Ketua Komisi A DPRD DKI Jakarta Mujiyono mengatakan, warga bernama Rinan bin Misin mengadukan kendala penerbitan surat keterangan riwayat tanah seluas 6.130 meter persegi di Jalan Peternakan III, Kelurahan Kapuk, Kecamatan Cengkareng Jakarta Barat. Status tanah tersebut mengambang lantaran RT dan RW sekitar enggan memberikan pernyataan sebagai saksi.
“Kalau bunyi SE (surat edaran) ini tidak menyebutkan saksinya RT RW, jadi boleh pakai saksi lain. Meskipun biasanya RT RW yang mengetahui penguasaan fisik, karena itu aparat terbawah. Tapi coba pakai saksi yang lain dahulu,” ujarnya sambil menunjukan kertas edaran yang dimaksud di gedung DPRD DKI, Jumat (21/7).

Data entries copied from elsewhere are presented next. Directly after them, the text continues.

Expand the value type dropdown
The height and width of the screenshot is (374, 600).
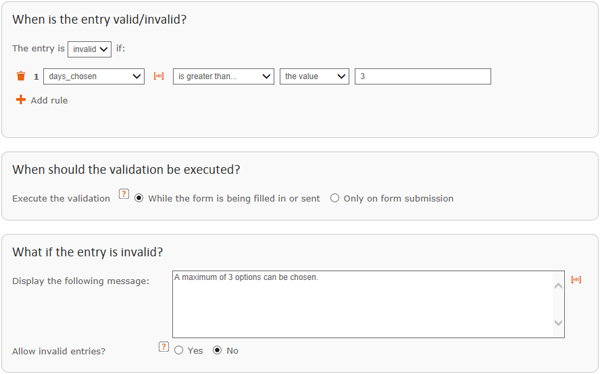(314, 76)
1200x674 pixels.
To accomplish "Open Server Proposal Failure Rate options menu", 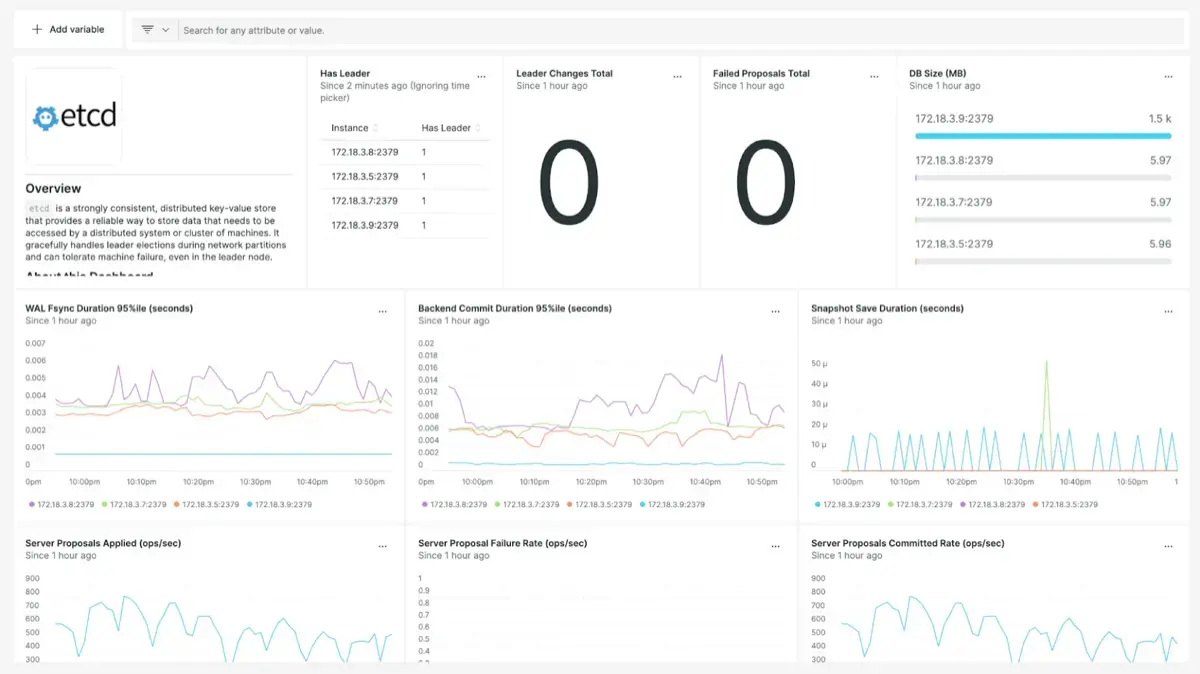I will [x=776, y=547].
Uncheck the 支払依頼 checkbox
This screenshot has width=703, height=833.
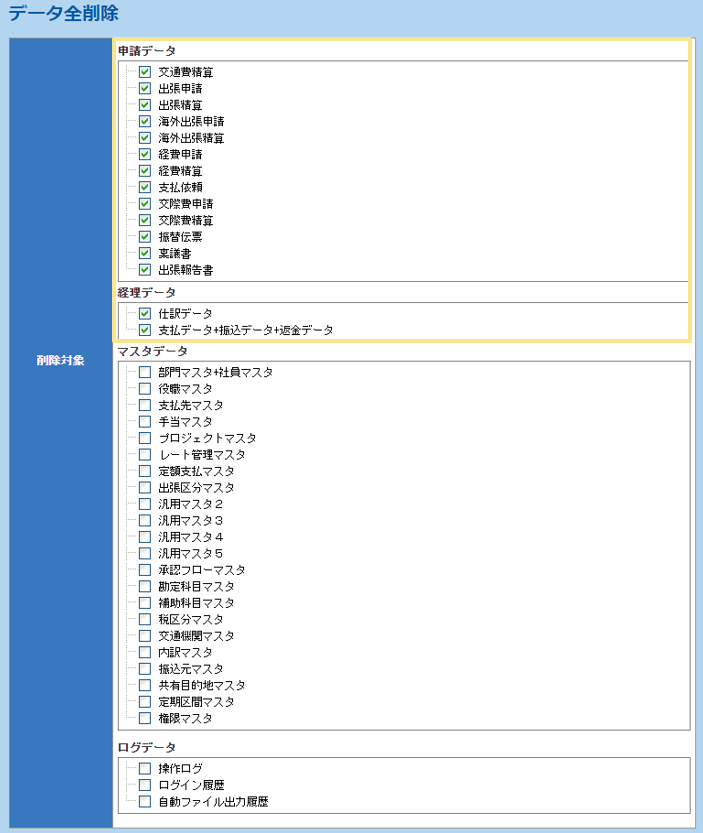point(145,187)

Edaran yang dimaksud adalah Surat Edaran Nomor 8 tahun 2021 tentang penyeragaman tata cara pelaksanaan pelayanan penerbitan surat keterangan riwayat tanah. Setidaknya ada tujuh syarat dalam edaran tersebut yang perlu dilengkapi ahli waris untuk mengurus administrasi pertanahan. Namun, dikatakan Mujiyono, dalam aturan tersebut tidak menyebutkan bahwa ahli waris harus mendapat surat pernyataan dari RT RW setempat.
“Tujuh syarat administrasi hanya surat pemohonan, fotokopi surat girik, fotokopi KTP pemegang girik asli, fotokopi KTP saksi-saksi, surat peryataan penguasaan fisik, fotokopi SPPT PBB, dan surat pernyataan keaslian dokumen. Nah saksi disini tidak disebutkan harus RT RW, jadi coba pakai saksi lain,” ungkapnya.
Di rapat kerja yang sama, Wakil Camat Cengkareng Suhardin mengaku siap untuk membantu warganya mendapat surat keterangan riwayat tanah asalkan melampirkan seluruh persyaratan dokumen sesuai peraturan. Namun ia menegaskan apabila bukti kepemilikan lahan tidak sah ataupun berbeda dengan catatan milik Pemerintah, maka ahli waris tidak bisa memaksa untuk melanjutkan pengurusan dokumen.
“Kalau ahli waris punya bukti girik, kita tinggal mencocokan ke buku yang ada di Kelurahan. Jadi kalau memang ada, kita berikan yang tercatat dan memang ada. Tapi kalau tidak tercatat, tidak bisa kita berikan,” ucapnya.
Sementara, Muhidin salah satu ahli waris lahan tersebut mengaku sebagian lahan miliknya dikuasai oleh RT, sehingga kesulitan untuk meminta surat pernyataan.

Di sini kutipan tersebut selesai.